Re: The wee people

From: D. F. Siemens, Jr. <dfsiemensjr@juno.com>
Date: Fri Oct 29 2004 - 17:12:01 EDT

Glen,
I take just two of your statements to Charles, namely:

I like H. G. Well's take on this issue:
 
"If all the animals and man have been evolved in this ascendant
manner, then there would have been no first parents, no Eden,
and no Fall. And if there had been no Fall, the entire
historical fabric of Christianity, the story of the first sin
and the reason for an atonement, upon which current teaching
bases Christian emotion and morality, collapses like a house of
cards."~H. G. Wells, The Outline of History, (Garden City:
Doubleday, 1961), p. 776-777
 
My rejoinder to this is, and I am waiting for someone to tell me why "In
the beginning God created the heavens and the earth' is not meant to be
taken as real history, as a real event in the space-time diagram. It
seems the height of ad hocery to claim that Genesis 1:1 must be taken as
a statement of true history but the rest of it is merely poetic mush.
 
First, Wells' first sentence is obviously true.
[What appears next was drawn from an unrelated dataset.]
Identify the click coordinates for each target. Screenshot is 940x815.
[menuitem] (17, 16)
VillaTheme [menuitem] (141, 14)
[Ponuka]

The second is not
necessarily true. A need for redemption springs just as surely from human
finitude, egoism and selfishness, poorly controlled anger, the whole list
of works of the flesh, etc., as it does from a literal Fall. Whether the
Fall is historical or no more than an explanation for the human state,
atonement is necessary. It is also necessary unless our ultimate
aspirations are no more than a cruel hoax. Why must an explanation that
could be understood by the ancients be historically and scientifically
true? If it has not "entered into the heart of man" (I Corinthians 2:9),
why assume that we have it all pinned down?

Second, although you express the common view, you are involved in the
fallacy of many questions when you ask about creation. I don't think
there is any other passage where /bara/ is taken as /creatio ex nihilo/.
Walton's lecture at
http://www.wheaton.edu/physics/conferences03/Sci_Sym.html and, I
understand, his Genesis commentary, carefully argue that /ex nihilo/ does
not fit the ancient mindset, which expects purposeful organization rather
than initiation when the term is used.

Finally, why is the alternative to "true history" be "mush"? Seems to me
that there is also literalist mush among the products of human thought.